Just before Christmas, Archbishop Fisher was diagnosed with Guillan- Barré Syndrome which affects the immune system, resulting in paralysis.

From intensive care at St Vincent’s Hospital in Sydney, he went to Mt Wilga Hospital where, for the past three months, he has been receiving intensive physiotherapy.

The rehab program has helped him regain use of his legs, although his hands are recovering a little more slowly.

Now back in his own residence, the archbishop is planning on working in the mornings and continuing with his rehabilitation program in the afternoons.

On leaving Mt Wilga, the archbishop thanked all the doctors, physios, occupational therapists and the staff for their professionalism and personal care.

During his time in hospital the archbishop has been inundated with prayers, cards and social media messages.

He believes the many prayers have helped him recover a lot quicker than the doctors expected.

It is not unusual for people with Guillain-Barré Syndrome to take two years to recover.

But the archbishop’s progress has been steady and encouraging and despite the syndrome rendering him initially paralysed and then muscle weak, his spirits have remained high.

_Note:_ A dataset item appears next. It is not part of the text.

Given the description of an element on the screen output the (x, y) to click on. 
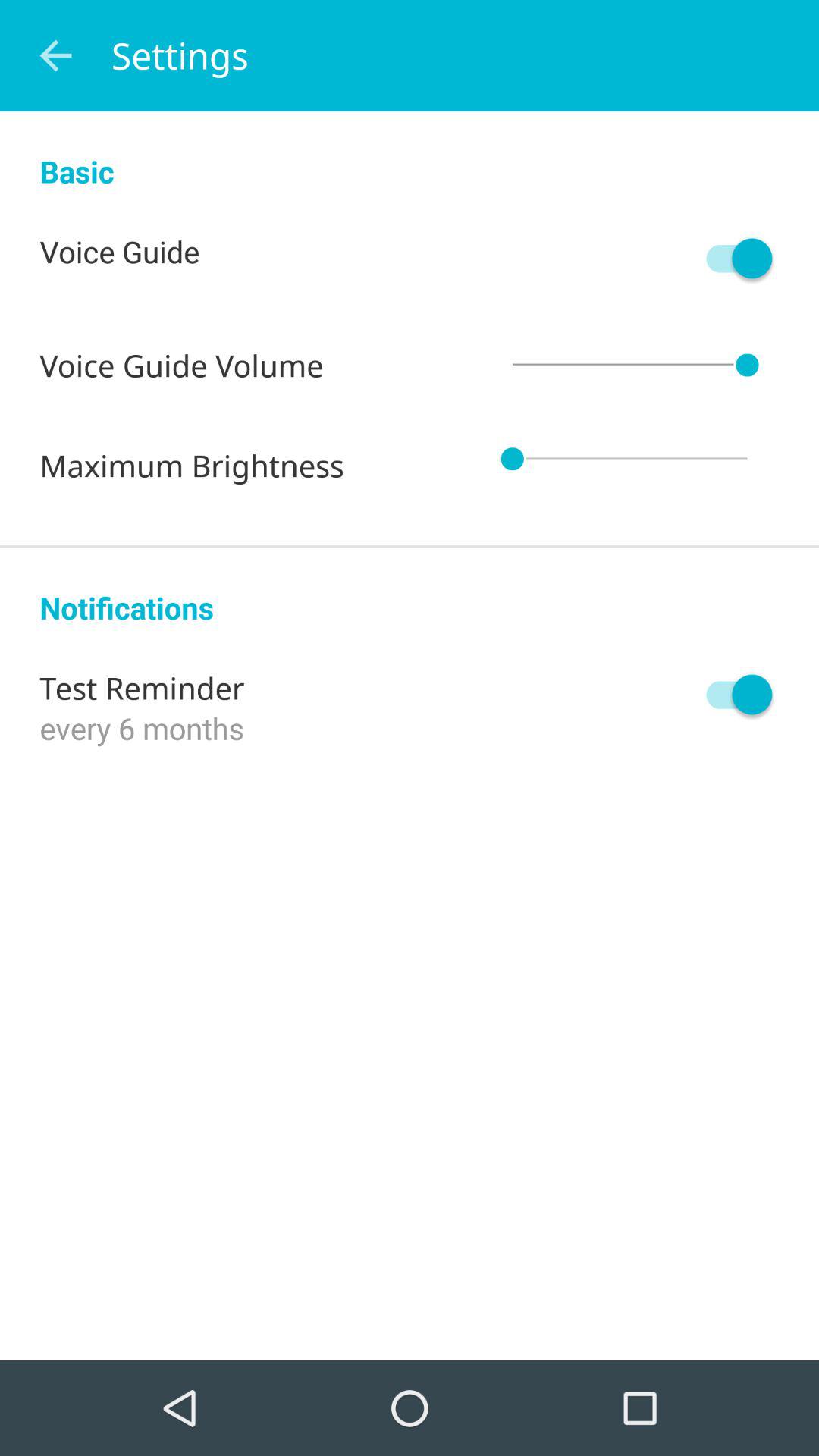
select the icon above basic icon (55, 55)
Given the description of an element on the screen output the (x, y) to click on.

He said his experience has given him a deeper insight into suffering, and when he preaches on the subject from now on, it will be more personal.

“I think I have learnt some new things about suffering and its place in the spiritual life and in recovery.”

Last week, Archbishop Fisher participated in the Australian Catholic Bishops’ Conference plenary.

He also hopes to celebrate Mass for the Feast of Corpus Christi on 29 May at St Mary’s Cathedral in Sydney, when he wants to personally thank parishioners and friends for their prayers and support.